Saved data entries
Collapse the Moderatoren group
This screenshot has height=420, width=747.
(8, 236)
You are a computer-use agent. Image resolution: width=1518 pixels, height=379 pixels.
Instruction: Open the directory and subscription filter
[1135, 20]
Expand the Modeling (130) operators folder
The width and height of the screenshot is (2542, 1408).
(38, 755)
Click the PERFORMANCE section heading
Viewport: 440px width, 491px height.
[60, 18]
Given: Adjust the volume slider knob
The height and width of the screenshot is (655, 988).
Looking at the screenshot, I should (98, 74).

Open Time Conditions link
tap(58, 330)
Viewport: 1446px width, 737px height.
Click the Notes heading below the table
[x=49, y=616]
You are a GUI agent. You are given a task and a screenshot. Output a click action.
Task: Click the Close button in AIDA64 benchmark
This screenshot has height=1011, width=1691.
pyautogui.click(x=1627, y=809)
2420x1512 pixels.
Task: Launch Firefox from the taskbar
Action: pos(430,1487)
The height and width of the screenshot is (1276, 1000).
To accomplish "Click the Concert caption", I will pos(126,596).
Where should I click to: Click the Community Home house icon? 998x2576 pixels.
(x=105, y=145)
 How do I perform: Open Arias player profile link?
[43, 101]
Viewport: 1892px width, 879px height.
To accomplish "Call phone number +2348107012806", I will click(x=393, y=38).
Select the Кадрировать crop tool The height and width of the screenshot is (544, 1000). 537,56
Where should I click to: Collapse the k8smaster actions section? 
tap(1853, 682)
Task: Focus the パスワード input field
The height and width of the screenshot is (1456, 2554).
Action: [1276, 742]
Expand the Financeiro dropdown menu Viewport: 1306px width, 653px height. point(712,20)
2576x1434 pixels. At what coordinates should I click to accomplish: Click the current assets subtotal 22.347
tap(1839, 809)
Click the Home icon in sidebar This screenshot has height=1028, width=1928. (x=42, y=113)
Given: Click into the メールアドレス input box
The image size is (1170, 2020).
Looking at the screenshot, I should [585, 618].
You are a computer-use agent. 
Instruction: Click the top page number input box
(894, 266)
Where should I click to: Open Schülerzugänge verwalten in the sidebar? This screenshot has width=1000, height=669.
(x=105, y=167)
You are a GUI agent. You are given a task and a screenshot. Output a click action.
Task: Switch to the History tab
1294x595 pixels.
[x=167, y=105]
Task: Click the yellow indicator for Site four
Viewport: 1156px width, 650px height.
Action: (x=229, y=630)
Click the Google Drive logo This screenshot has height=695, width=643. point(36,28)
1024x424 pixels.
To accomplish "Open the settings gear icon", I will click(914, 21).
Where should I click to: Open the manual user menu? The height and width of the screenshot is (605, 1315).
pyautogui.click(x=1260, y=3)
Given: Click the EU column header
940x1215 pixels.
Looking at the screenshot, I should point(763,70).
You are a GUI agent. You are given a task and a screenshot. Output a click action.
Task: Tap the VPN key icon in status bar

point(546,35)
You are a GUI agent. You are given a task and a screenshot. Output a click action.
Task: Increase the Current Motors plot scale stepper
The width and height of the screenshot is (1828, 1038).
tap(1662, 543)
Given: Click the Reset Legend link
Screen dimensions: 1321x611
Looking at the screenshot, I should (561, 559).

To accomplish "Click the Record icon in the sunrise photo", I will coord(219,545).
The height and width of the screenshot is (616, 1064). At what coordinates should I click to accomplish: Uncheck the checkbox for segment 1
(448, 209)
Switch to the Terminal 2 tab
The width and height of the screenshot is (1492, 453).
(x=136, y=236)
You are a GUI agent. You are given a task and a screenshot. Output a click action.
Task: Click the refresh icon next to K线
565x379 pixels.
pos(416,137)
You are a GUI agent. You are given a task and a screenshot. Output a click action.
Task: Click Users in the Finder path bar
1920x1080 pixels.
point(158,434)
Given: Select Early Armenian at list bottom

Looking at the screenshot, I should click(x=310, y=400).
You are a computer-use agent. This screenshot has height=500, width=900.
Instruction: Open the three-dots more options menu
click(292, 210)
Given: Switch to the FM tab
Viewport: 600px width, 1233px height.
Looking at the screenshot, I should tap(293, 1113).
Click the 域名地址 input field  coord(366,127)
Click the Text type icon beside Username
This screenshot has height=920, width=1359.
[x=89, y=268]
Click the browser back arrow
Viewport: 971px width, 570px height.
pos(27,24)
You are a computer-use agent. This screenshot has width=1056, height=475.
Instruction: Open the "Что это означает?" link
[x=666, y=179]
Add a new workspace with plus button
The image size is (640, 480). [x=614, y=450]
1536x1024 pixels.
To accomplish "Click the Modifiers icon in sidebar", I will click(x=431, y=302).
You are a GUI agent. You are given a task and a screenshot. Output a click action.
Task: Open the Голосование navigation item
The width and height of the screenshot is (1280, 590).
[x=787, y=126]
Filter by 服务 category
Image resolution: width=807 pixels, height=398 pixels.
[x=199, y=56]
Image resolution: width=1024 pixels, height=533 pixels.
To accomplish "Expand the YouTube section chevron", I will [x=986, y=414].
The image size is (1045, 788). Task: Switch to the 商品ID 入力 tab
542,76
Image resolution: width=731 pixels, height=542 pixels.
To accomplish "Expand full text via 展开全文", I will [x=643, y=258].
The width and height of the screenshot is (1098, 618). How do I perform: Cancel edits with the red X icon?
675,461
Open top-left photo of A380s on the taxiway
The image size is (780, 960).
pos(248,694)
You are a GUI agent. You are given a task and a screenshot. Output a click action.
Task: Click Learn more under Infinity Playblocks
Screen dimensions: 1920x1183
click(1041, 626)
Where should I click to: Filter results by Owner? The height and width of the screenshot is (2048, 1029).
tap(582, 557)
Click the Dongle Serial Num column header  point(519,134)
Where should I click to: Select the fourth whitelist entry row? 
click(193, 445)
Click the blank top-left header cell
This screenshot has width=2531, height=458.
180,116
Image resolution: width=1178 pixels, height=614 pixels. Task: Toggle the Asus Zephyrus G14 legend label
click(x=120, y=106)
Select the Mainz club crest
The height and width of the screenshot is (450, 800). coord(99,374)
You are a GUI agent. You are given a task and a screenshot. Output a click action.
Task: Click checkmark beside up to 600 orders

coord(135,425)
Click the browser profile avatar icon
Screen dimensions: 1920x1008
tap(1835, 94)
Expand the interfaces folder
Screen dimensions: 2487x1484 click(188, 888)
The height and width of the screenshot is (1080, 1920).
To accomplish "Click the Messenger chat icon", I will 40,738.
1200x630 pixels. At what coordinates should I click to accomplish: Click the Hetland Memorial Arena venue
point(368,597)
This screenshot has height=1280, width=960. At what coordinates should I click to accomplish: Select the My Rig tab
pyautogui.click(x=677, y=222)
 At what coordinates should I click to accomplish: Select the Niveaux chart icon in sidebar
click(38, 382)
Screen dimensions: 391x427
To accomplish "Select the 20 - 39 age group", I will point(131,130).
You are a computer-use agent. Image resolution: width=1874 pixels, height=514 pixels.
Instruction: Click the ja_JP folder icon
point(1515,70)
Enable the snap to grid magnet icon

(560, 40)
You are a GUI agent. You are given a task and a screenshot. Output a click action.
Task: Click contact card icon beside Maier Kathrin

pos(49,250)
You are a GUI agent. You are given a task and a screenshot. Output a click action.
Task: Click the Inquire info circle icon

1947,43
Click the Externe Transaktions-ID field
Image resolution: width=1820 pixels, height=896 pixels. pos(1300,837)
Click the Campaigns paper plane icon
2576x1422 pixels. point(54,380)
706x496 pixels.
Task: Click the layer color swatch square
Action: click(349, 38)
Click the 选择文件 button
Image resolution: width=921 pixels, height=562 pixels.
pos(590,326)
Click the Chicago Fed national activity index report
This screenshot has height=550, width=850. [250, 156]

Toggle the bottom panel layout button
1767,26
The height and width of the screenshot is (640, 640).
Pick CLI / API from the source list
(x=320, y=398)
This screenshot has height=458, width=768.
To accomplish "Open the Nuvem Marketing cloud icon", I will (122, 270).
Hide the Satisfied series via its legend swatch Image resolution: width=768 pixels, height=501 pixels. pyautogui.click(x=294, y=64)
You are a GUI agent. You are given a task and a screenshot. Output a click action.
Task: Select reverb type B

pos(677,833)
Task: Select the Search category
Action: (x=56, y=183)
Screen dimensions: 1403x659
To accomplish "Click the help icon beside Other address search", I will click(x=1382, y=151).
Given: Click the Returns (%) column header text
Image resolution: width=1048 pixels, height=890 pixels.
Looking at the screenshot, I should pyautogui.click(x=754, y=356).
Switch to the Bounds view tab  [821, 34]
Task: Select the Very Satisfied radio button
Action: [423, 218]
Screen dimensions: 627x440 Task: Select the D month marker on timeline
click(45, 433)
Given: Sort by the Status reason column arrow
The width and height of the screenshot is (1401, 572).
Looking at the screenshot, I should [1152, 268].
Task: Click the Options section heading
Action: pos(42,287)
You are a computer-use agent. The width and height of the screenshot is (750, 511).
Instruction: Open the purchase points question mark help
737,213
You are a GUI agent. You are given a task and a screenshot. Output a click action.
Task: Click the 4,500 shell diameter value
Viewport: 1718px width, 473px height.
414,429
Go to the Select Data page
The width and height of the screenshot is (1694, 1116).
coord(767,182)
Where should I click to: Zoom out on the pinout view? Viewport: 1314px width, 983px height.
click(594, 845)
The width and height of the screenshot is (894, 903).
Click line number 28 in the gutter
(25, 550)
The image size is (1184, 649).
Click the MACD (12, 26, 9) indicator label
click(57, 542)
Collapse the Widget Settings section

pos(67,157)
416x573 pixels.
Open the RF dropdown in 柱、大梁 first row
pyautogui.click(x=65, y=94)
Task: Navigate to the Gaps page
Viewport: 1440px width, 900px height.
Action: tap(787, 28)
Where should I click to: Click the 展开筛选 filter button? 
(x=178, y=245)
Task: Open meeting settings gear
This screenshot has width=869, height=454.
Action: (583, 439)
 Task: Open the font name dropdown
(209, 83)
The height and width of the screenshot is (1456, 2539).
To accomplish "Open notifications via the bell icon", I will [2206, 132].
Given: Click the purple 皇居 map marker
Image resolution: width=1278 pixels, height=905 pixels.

Stated problem
Duplicate the part of the data above that opens with the line containing "The width and height of the screenshot is (1098, 618)." and closes with the line containing "click(38, 382)", reproducing every line between them unchanged.

Output below
The width and height of the screenshot is (1098, 618). How do I perform: Cancel edits with the red X icon?
675,461
Open top-left photo of A380s on the taxiway
The image size is (780, 960).
pos(248,694)
You are a GUI agent. You are given a task and a screenshot. Output a click action.
Task: Click Learn more under Infinity Playblocks
Screen dimensions: 1920x1183
click(1041, 626)
Where should I click to: Filter results by Owner? The height and width of the screenshot is (2048, 1029).
tap(582, 557)
Click the Dongle Serial Num column header  point(519,134)
Where should I click to: Select the fourth whitelist entry row? 
click(193, 445)
Click the blank top-left header cell
This screenshot has width=2531, height=458.
180,116
Image resolution: width=1178 pixels, height=614 pixels. Task: Toggle the Asus Zephyrus G14 legend label
click(x=120, y=106)
Select the Mainz club crest
The height and width of the screenshot is (450, 800). coord(99,374)
You are a GUI agent. You are given a task and a screenshot. Output a click action.
Task: Click checkmark beside up to 600 orders

coord(135,425)
Click the browser profile avatar icon
Screen dimensions: 1920x1008
tap(1835, 94)
Expand the interfaces folder
Screen dimensions: 2487x1484 click(188, 888)
The height and width of the screenshot is (1080, 1920).
To accomplish "Click the Messenger chat icon", I will 40,738.
1200x630 pixels. At what coordinates should I click to accomplish: Click the Hetland Memorial Arena venue
point(368,597)
This screenshot has height=1280, width=960. At what coordinates should I click to accomplish: Select the My Rig tab
pyautogui.click(x=677, y=222)
 At what coordinates should I click to accomplish: Select the Niveaux chart icon in sidebar
click(38, 382)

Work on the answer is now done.